In this work, we propose a novel strategy for organic synaptic transistors that addresses this long-standing challenge without relying on optical assistance or complex fabrication techniques. Specifically, we introduce a vertical field-engineering strategy by incorporating metal nanoparticles (NPs) on top of a wide-bandgap oligomeric semiconductor (Fig. 1). The embedded NPs locally enhance the vertical electric field across the channel during erase operations, enabling fully electrical control of both potentiation and depression in charge-trapping-based OSTs—a capability rarely demonstrated in previous oligomer-based synaptic devices. Without this enhancement, the depleted channel region resulted in only a negligible electric field applied to charge trap layer (CTL), preventing effective electrical erase operations. Importantly, this strategy provides a generalizable and scalable solution to achieving fully electrical weight modulation in a broad range of organic semiconductors with large bandgaps.
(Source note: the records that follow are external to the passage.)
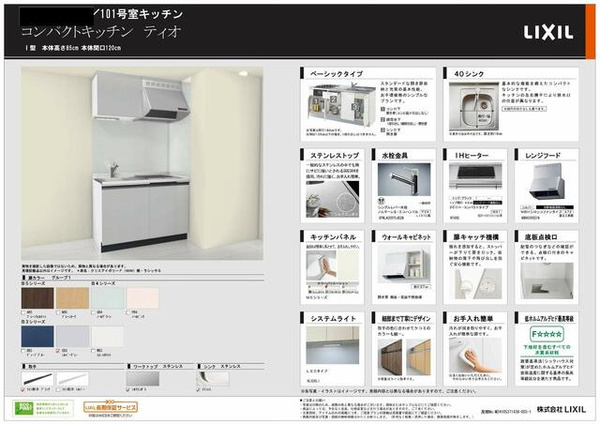Click the IH heater cooktop image
600x424 pixels.
(x=468, y=185)
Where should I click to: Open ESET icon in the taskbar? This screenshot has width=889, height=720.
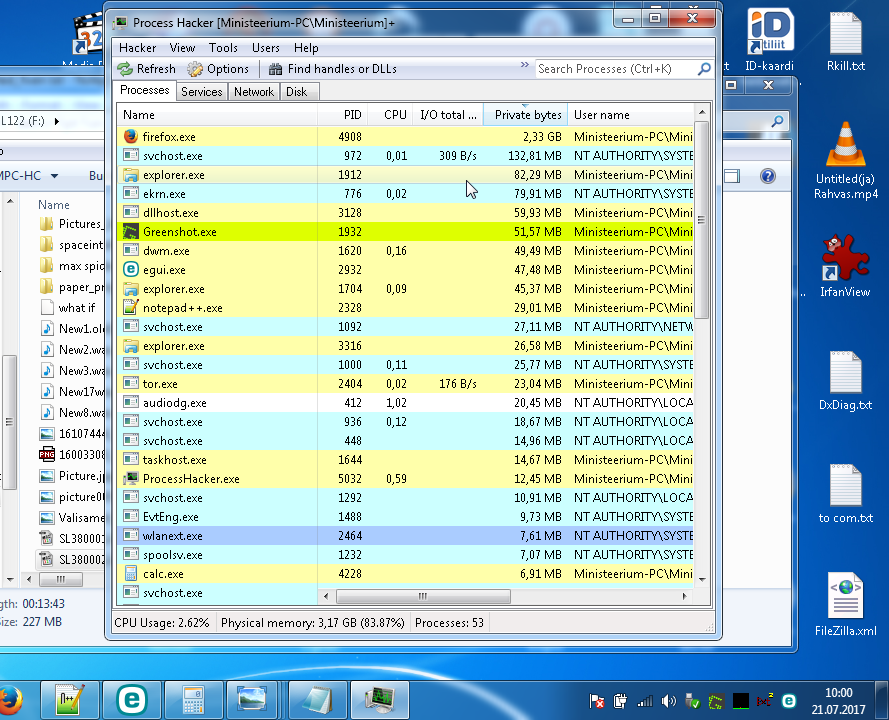pos(133,699)
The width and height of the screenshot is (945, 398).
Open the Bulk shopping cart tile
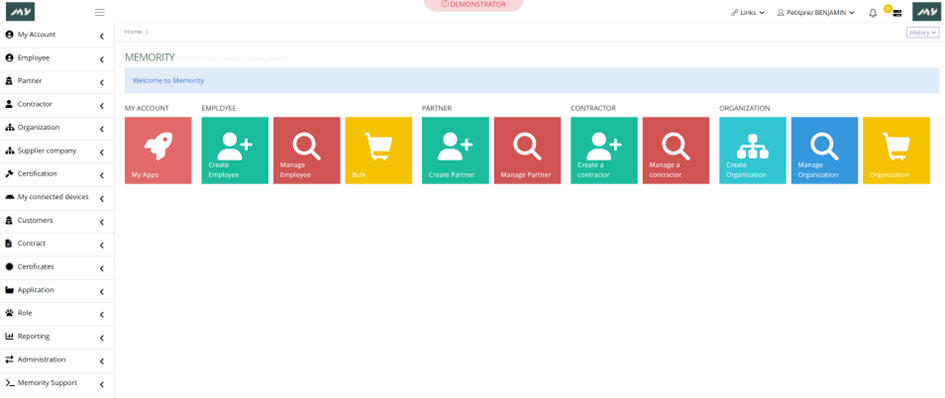click(378, 150)
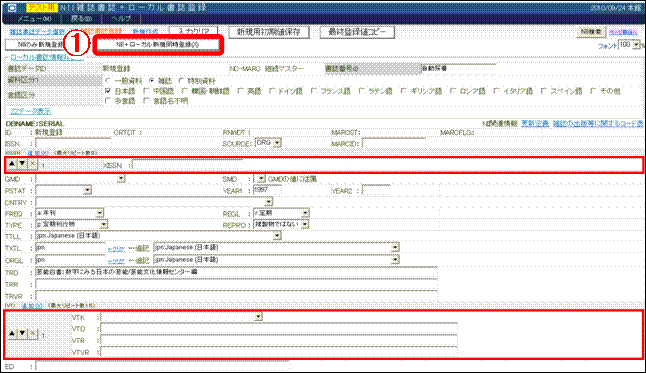The height and width of the screenshot is (373, 646).
Task: Click the ISSN input field
Action: (73, 144)
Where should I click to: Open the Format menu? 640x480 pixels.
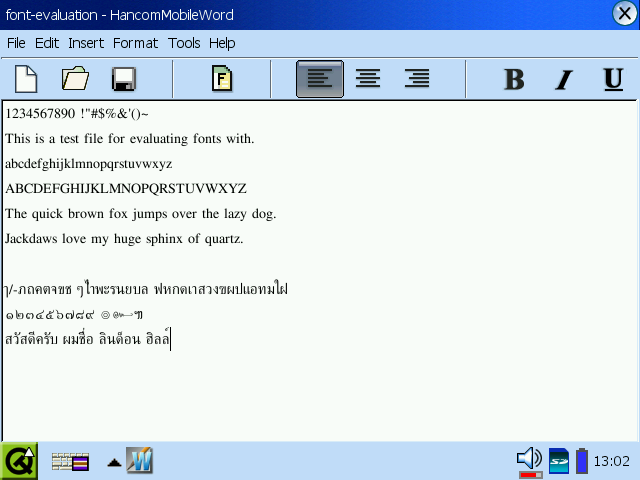(x=135, y=43)
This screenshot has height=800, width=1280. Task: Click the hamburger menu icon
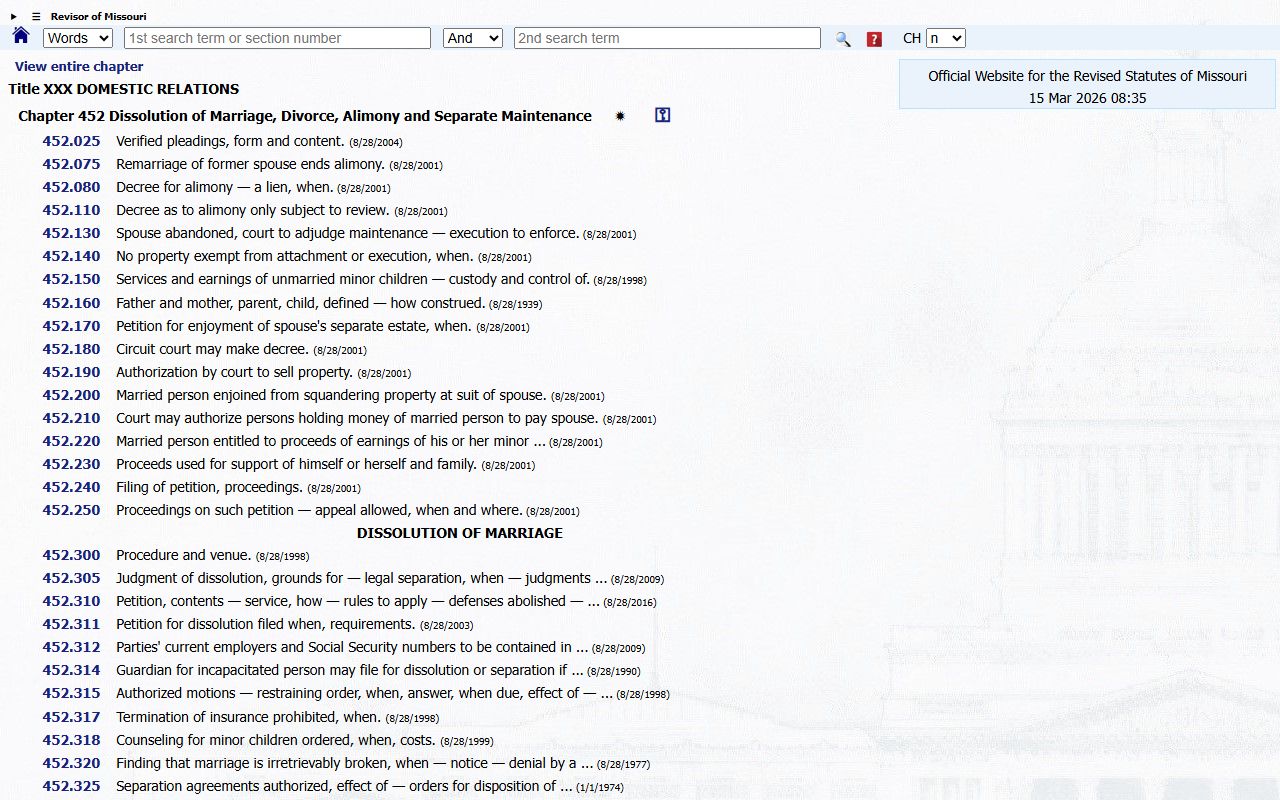point(36,16)
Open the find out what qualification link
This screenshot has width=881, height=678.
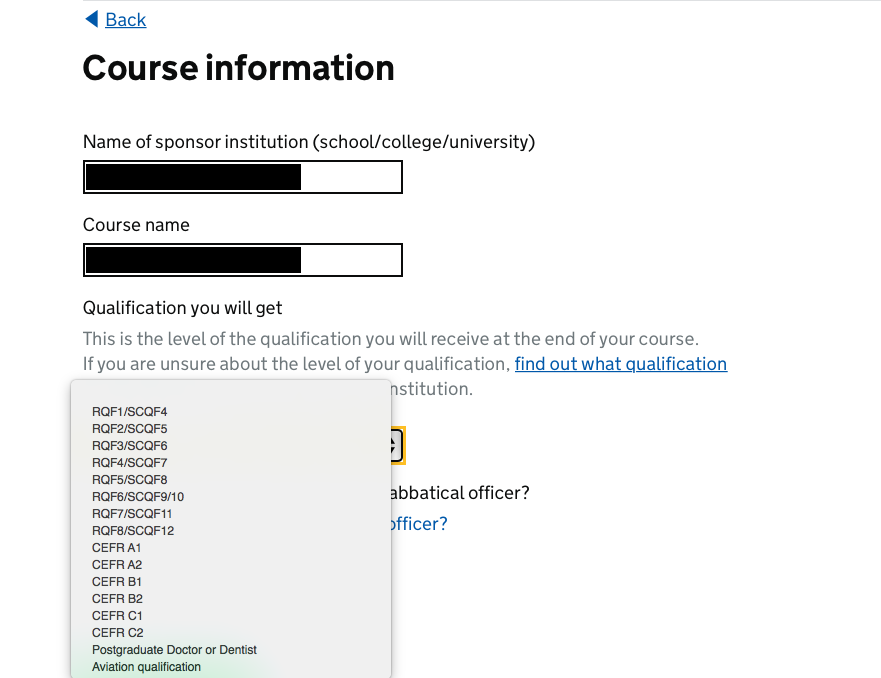pyautogui.click(x=620, y=363)
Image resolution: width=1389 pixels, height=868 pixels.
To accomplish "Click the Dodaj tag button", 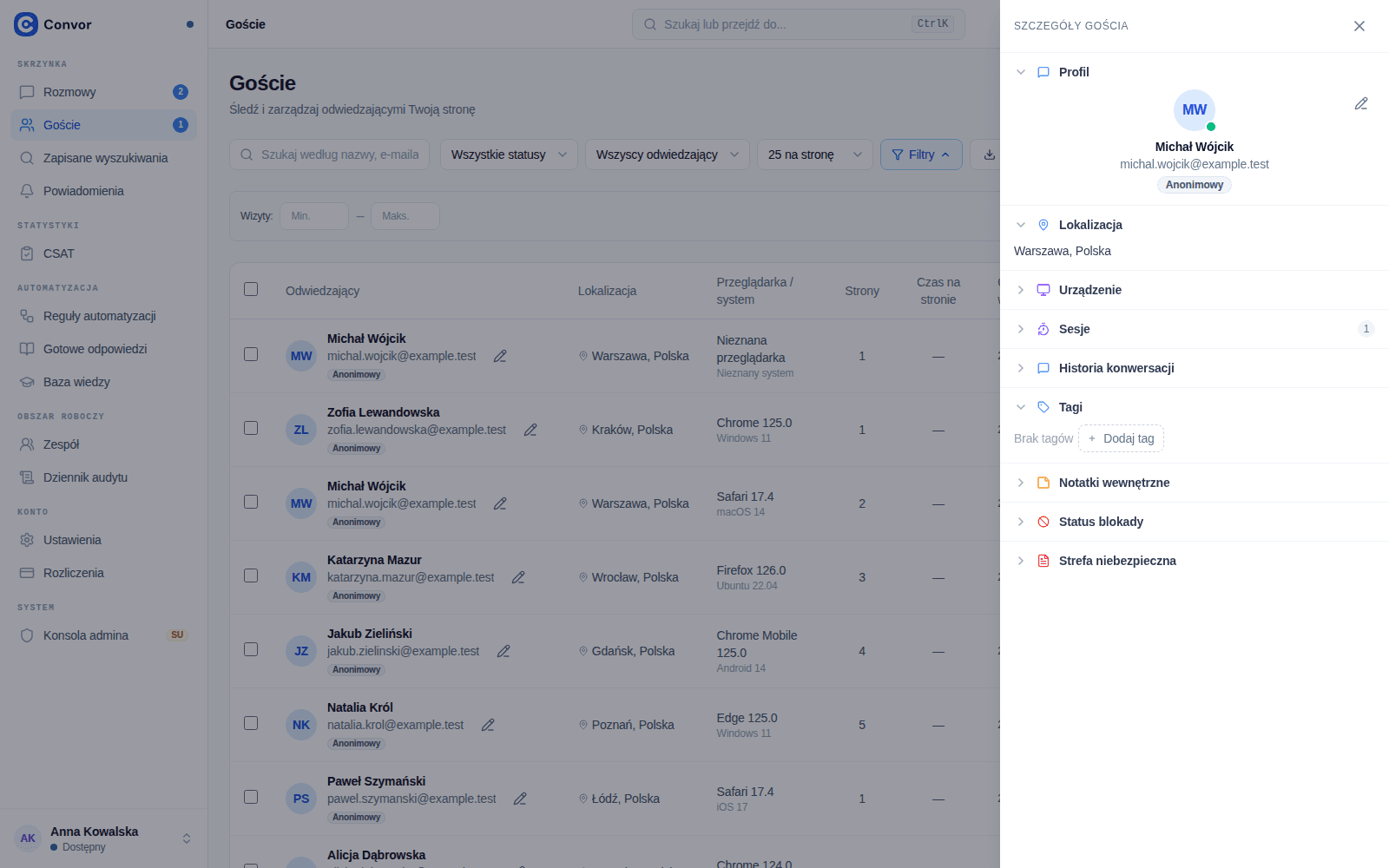I will 1121,438.
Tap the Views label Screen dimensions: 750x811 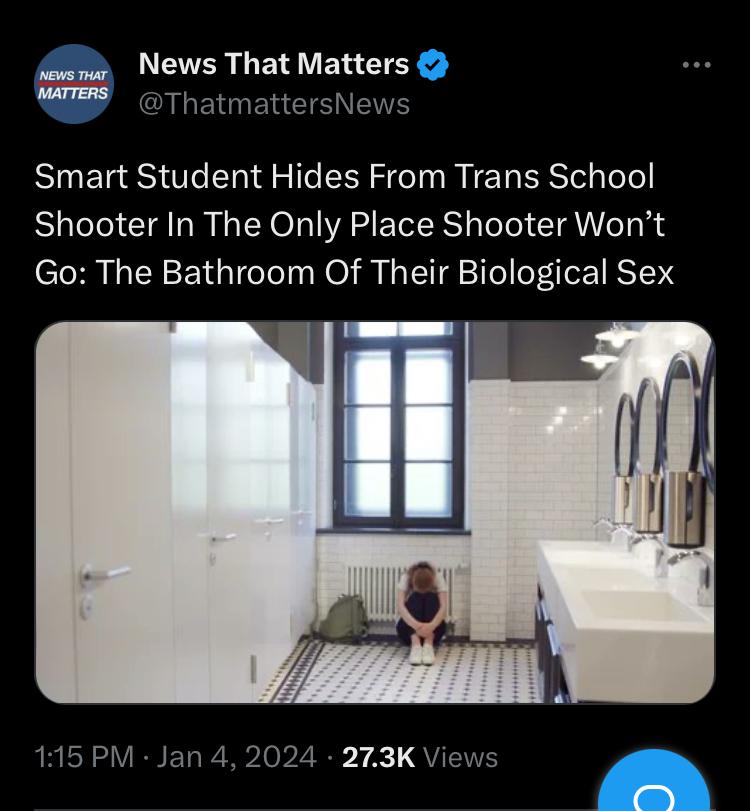(x=460, y=757)

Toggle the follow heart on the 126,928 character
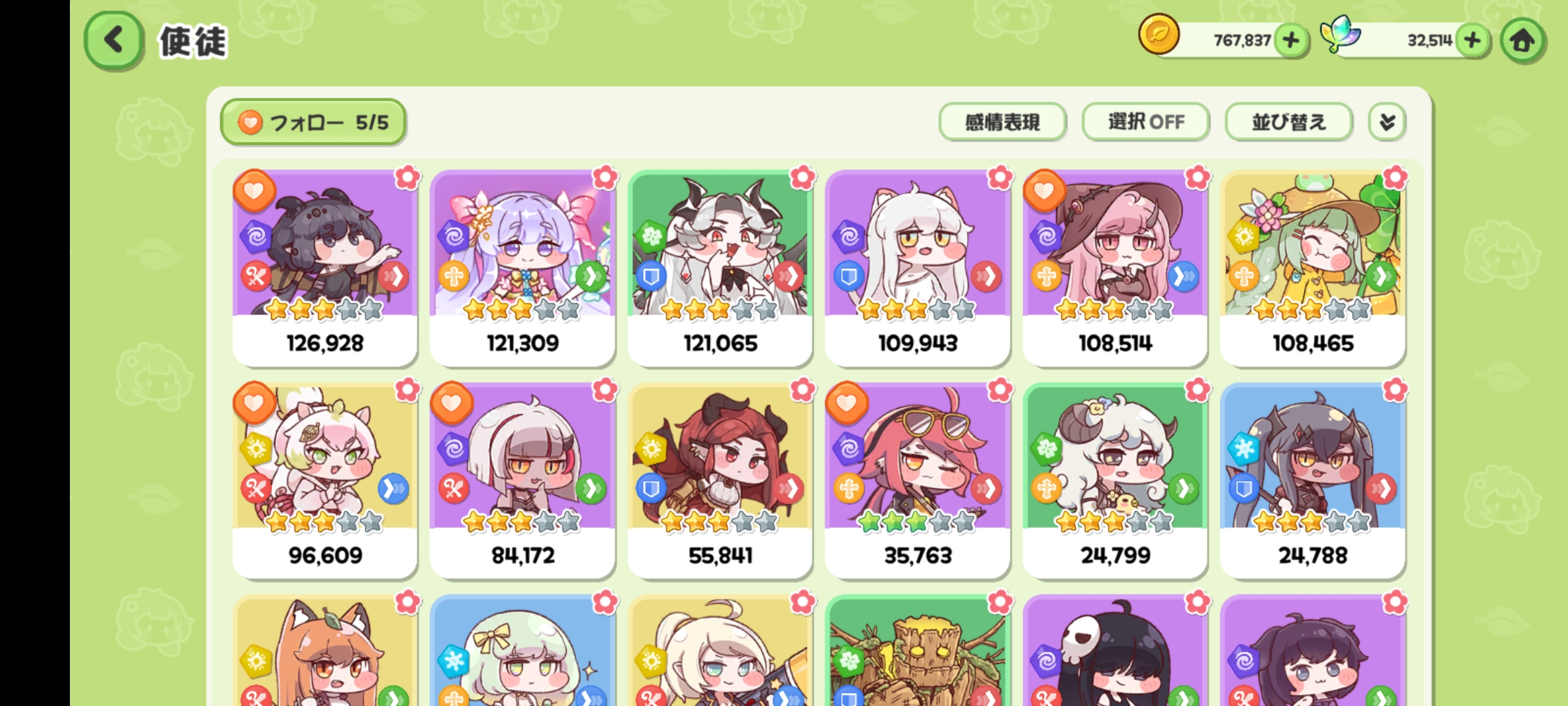point(254,191)
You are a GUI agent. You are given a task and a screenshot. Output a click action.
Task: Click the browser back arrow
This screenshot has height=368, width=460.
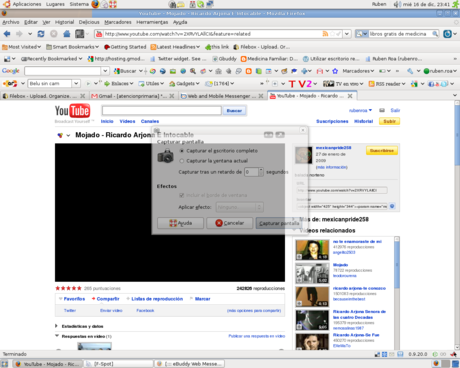coord(7,34)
As a result, the proposed NP-embedded OST exhibits a significantly enlarged memory window of up to 64 V (depending on NP thickness) and demonstrates 30 distinct, electrically controlled potentiation and depression states. In contrast, reference devices without NPs operated only in a write-once-read-many (WORM) mode, lacking electrical erasability. The multi-level conductance states of our device were successfully utilized as synaptic weights in a neural network for handwritten digit classification using the MNIST dataset, achieving a recognition accuracy of 87.3%, approaching the performance of an ideal software-based system.

2. Methods

For both the devices with and without Ag NPs, p-type doped silicon substrates were oxidized to form a 200 nm thick SiO₂ layer, which served as the gate insulator. To fabricate the CTL, an 18 wt% solution of perhydropolysilazane (PHPS) was diluted in dibutyl ether, and a 2 wt% PHPS solution was used. The solution was spin-coated at 500 rpm for 5 s, followed by 3000 rpm for 40 s, and subsequently annealed at 100 °C for 2 h.^40,41 The oligomeric semiconductor (OSC), pentacene, was thermally vacuum-deposited at a rate of 0.5 Å s⁻¹ to form a 50 nm thick semiconductor layer. Next, Au was thermally vacuum-deposited at a rate of 1 Å s⁻¹ to create a 50 nm thick source/drain (S/D) electrode. The channel length and width of the devices were 200 μm and 1 mm, respectively. For the OSTs incorporating Ag NPs, Ag NPs with thicknesses ranging from 2 nm to 15 nm were deposited via thermal vacuum deposition at a rate of 1 Å s⁻¹ to induce a sufficiently strong electric field throughout the entire CTL (Fig. 1d). The electrical characteristics of the devices were measured under ambient conditions using an HP4155A and 4200A-SCS semiconductor parameter analyzer. A scanning electron microscope (SU8230, AMETEK) was used to analyze the surface morphology of the thermally deposited Ag NPs. Additionally, two-dimensional (2D) finite-element numerical simulation was performed using a commercially available software package (ATLAS, Silvaco). This simulator self-consistently solves the drift-diffusion and Poisson's equations in a user-defined 2D mesh that is designed to mimic the cross-section of the actual device. In this study, we used this method to specifically quantify the electric potential distribution in the channel and the CTL regions, which is known to strongly affect the gate programming and erasing efficiency of the memory transistors.

3. Results and discussion

Firstly, scanning electron microscope (SEM) was used to observe surface of the pentacene and the formation of Ag NPs on top of pentacene, an OSC. Fig. S1a and b (ESI†) show the SEM images of the surface morphology of pentacene and 5-nm-thick Ag NPs deposited on pentacene, respectively. Fig. S1a (ESI†) displays typical pentacene grains without the formation of Ag NPs, while Fig. S1b (ESI†) shows the surface of smaller Ag NP grains deposited on pentacene, with a grain size similar to that of the pentacene in Fig. S1a (ESI†).⁴² From this, we confirmed the successful formation of Ag NPs on the pentacene layer through the thermal evaporation of 5-nm thick Ag.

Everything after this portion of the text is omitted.